Using retraction for show that: Let $f:\mathbb{S^2} \rightarrow \mathbb{R^2} \diagdown \{(0,0)\}$ a continuous application. Proof that there is $(x_0,y_0,z_0)\in \mathbb{S^2}$ such that $f(x_0,y_0,z_0)=\lambda(x_0,y_0)$ for some $\lambda \in \mathbb{R} $.
 A: Suppose the statement does not hold, we can then define
$$f_t(x)=\frac{tf(x)+(1-t)x}{|tf(x)+(1-t)x|}, S^2\to S^2$$
Since $f_0(x)=x, \quad f_1=f(x)/|f(x)|$, consider the degree you will get a contradiction.
A: Let $r\colon\mathbb{R}^2\setminus\{0\}\rightarrow S^1$ be given by $r(x,y)=(x,y)/||(x,y)||$. We fix some $z_0\in(-1,1)$ and let $S(z_0)=\{(x,y,z_0)\in S^2\}$ and note that $r\circ f|_{S(z_0)}$ is a map from the circle to the circle and, because $f$ is homotopic to the constant map, so is $r\circ f|_{S(z_0)}$. It is a general fact that a map from the circle to itself which is not surjective has a fixed point.

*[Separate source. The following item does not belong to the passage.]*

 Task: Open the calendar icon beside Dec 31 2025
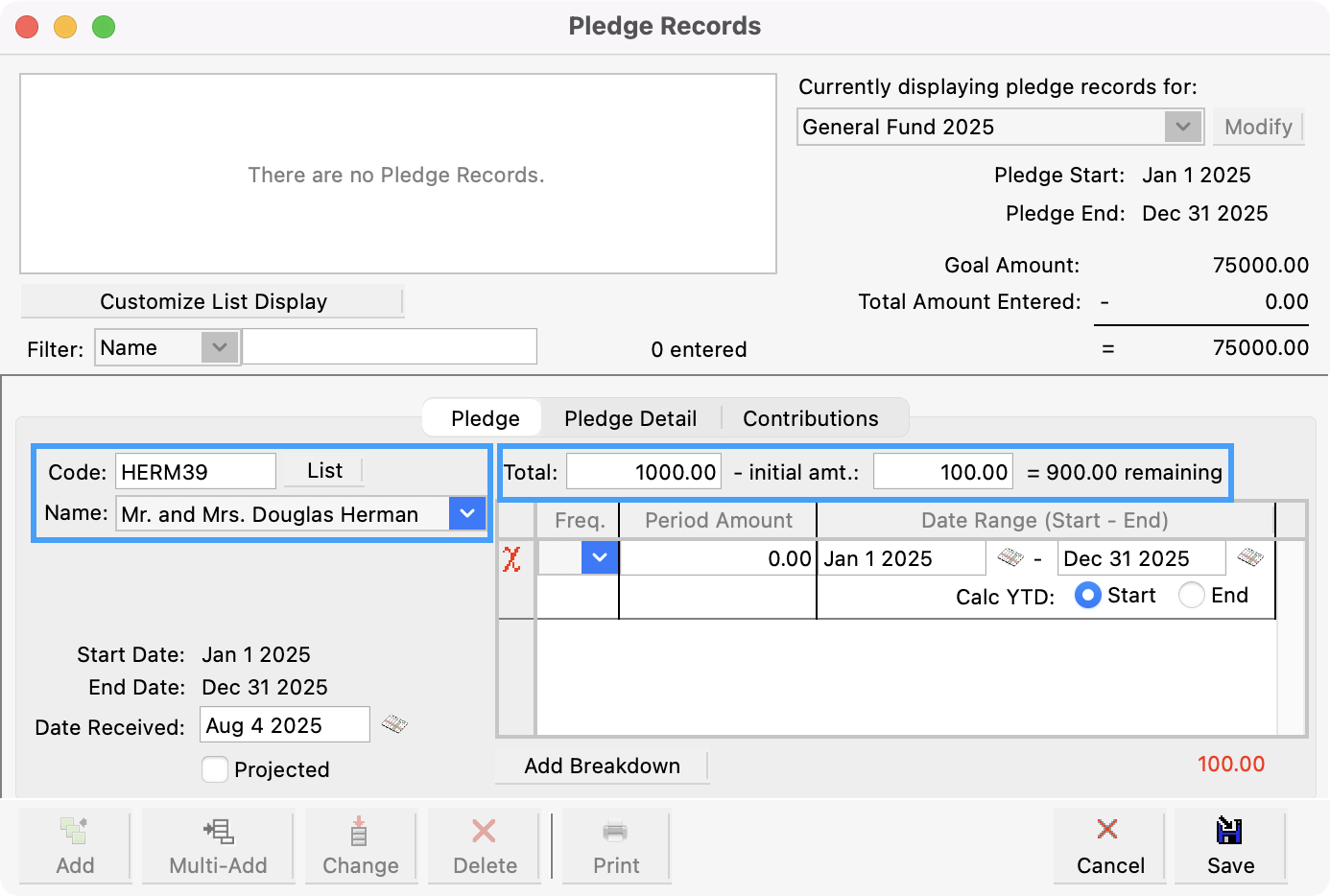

You then only require to show that a $z_0$ exists such that $r\circ f|_{S(z_0)}$ is not surjective. This is easy though because $S(1)$ is a point and so you can choose some $z_0$ sufficiently close to $1$ so that $r\circ f|_{S(z_0)}$ is not surjective (this is guarenteed to exist by continuity of $f$). The fixed point $(x_0,y_0)$ of this map, together with the chosen $z_0$ is then your point which is mapped to $\lambda(x_0,y_0)$ for some $\lambda$.